» **TASK OBJECTIVE**
Please copy each line in the records below that contains the string "Choose".

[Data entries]
##########

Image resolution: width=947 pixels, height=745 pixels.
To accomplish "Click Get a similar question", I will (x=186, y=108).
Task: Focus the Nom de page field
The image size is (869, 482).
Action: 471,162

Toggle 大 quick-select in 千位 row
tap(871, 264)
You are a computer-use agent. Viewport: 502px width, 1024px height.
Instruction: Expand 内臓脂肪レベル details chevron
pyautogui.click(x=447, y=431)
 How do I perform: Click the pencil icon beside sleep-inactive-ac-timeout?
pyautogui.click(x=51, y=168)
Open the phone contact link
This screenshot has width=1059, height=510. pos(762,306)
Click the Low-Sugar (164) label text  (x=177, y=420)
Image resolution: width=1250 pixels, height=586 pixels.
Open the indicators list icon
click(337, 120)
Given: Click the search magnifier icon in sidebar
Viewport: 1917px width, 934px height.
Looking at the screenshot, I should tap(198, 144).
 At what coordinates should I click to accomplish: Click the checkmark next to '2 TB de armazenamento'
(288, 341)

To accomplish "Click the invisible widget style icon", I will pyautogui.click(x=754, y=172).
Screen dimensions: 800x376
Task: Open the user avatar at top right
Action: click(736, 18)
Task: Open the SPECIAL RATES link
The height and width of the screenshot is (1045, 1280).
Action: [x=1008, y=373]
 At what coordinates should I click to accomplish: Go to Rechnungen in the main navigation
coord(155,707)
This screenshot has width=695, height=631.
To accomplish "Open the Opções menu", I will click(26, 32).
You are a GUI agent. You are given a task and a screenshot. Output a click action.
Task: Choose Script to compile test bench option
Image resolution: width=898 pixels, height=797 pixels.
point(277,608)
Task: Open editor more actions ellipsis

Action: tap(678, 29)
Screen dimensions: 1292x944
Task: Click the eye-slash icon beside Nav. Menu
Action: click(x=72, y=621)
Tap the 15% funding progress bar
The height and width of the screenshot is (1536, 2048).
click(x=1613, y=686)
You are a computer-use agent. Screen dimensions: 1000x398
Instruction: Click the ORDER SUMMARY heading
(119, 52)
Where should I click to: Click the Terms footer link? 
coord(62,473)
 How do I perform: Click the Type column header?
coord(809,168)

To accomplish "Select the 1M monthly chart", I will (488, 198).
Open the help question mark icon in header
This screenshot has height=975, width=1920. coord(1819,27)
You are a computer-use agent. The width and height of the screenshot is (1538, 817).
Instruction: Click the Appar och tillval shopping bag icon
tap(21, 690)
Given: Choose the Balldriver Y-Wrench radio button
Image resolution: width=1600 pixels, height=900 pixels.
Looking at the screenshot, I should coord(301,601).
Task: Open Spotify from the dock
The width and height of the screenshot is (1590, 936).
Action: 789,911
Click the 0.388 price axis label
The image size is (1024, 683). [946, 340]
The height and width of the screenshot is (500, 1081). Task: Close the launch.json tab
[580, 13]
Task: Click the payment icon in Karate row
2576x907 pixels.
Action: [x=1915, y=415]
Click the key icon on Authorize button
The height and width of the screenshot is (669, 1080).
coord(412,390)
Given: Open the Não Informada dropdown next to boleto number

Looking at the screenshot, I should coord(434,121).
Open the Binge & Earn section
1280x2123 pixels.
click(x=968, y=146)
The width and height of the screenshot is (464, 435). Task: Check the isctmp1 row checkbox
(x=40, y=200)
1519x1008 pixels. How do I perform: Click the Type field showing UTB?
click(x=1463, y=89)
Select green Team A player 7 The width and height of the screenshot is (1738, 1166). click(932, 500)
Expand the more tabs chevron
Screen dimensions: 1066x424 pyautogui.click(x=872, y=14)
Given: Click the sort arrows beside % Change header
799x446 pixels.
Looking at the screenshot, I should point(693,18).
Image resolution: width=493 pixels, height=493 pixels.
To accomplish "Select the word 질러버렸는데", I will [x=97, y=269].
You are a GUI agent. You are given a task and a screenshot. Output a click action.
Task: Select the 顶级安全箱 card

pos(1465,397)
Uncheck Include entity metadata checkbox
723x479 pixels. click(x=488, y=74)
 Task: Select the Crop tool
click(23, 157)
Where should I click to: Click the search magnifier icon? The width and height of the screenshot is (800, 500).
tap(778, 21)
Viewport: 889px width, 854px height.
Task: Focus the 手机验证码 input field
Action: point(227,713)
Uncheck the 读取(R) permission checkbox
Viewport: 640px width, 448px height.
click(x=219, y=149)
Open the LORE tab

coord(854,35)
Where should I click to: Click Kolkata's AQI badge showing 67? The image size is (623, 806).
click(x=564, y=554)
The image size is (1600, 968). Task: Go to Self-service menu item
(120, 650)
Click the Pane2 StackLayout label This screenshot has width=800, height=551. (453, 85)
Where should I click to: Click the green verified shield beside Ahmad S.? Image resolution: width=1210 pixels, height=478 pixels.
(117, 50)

##########

» **EXERCISE ANSWER**
Task: Choose Script to compile test bench option
Given: Choose the Balldriver Y-Wrench radio button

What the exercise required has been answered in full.